[START OF Source data]

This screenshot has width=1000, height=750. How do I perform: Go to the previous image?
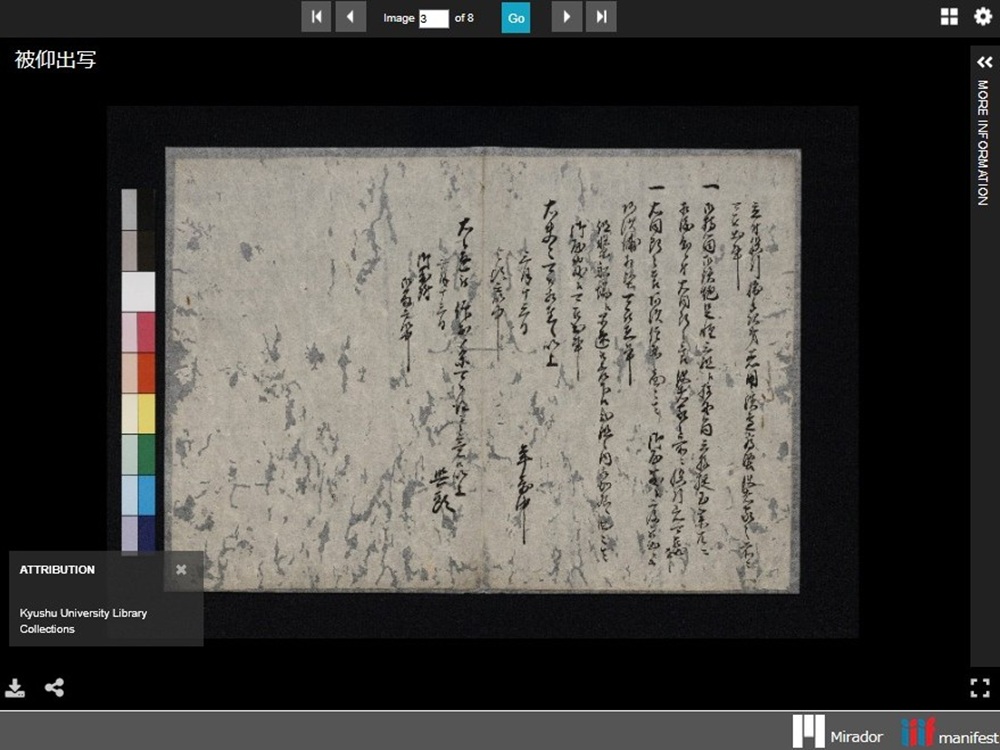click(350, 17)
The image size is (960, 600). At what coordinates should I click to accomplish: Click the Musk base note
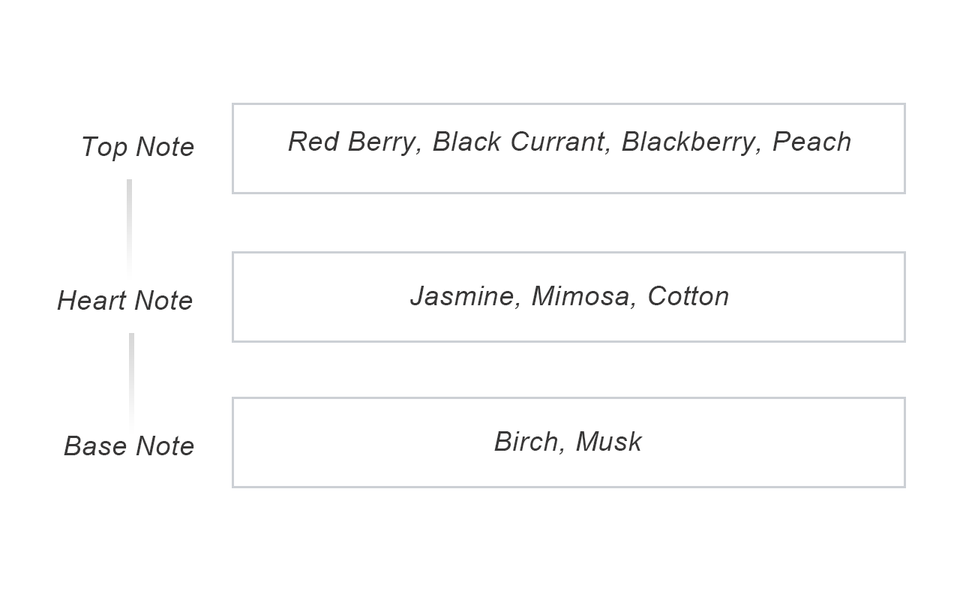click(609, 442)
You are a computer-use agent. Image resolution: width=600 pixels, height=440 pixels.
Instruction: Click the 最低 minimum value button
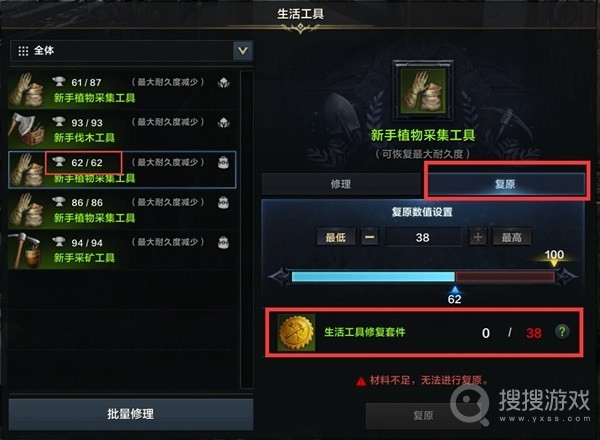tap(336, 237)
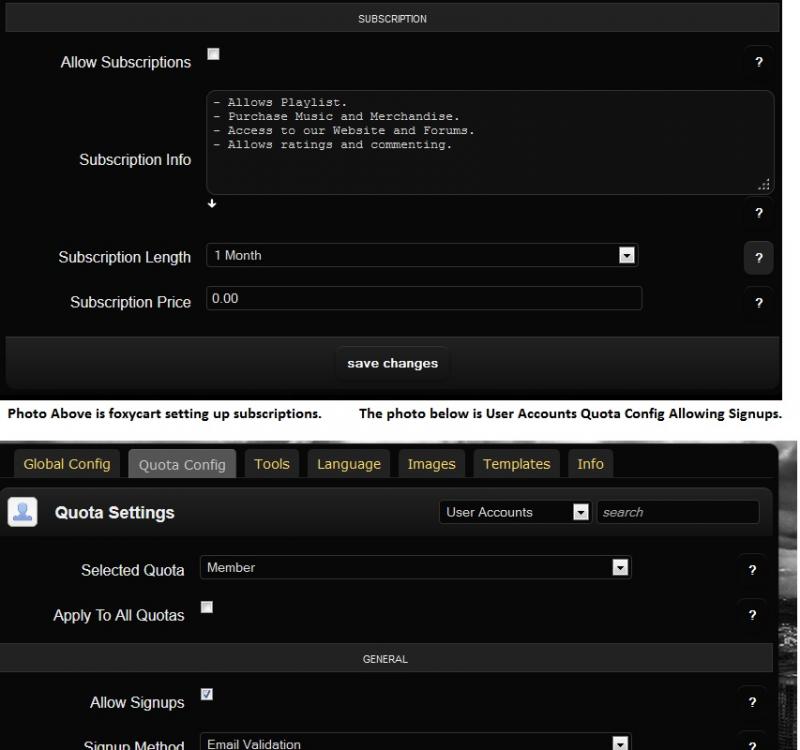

[END OF Source data]

Rewrite the items from the line containing "The image size" through the end of the items, inclusive, with their requests, but multiply each coordinate in the answers by 1.75 and round to whole numbers, halves up. Leave the requests unchanged and omit the pictures.

Written reply:
The image size is (960, 600). At what coordinates should I click to accomplish: Click the Musk base note
click(1066, 774)
You are a computer-use agent. Image resolution: width=600 pixels, height=440 pixels.
Instruction: Click the 最低 minimum value button
tap(588, 415)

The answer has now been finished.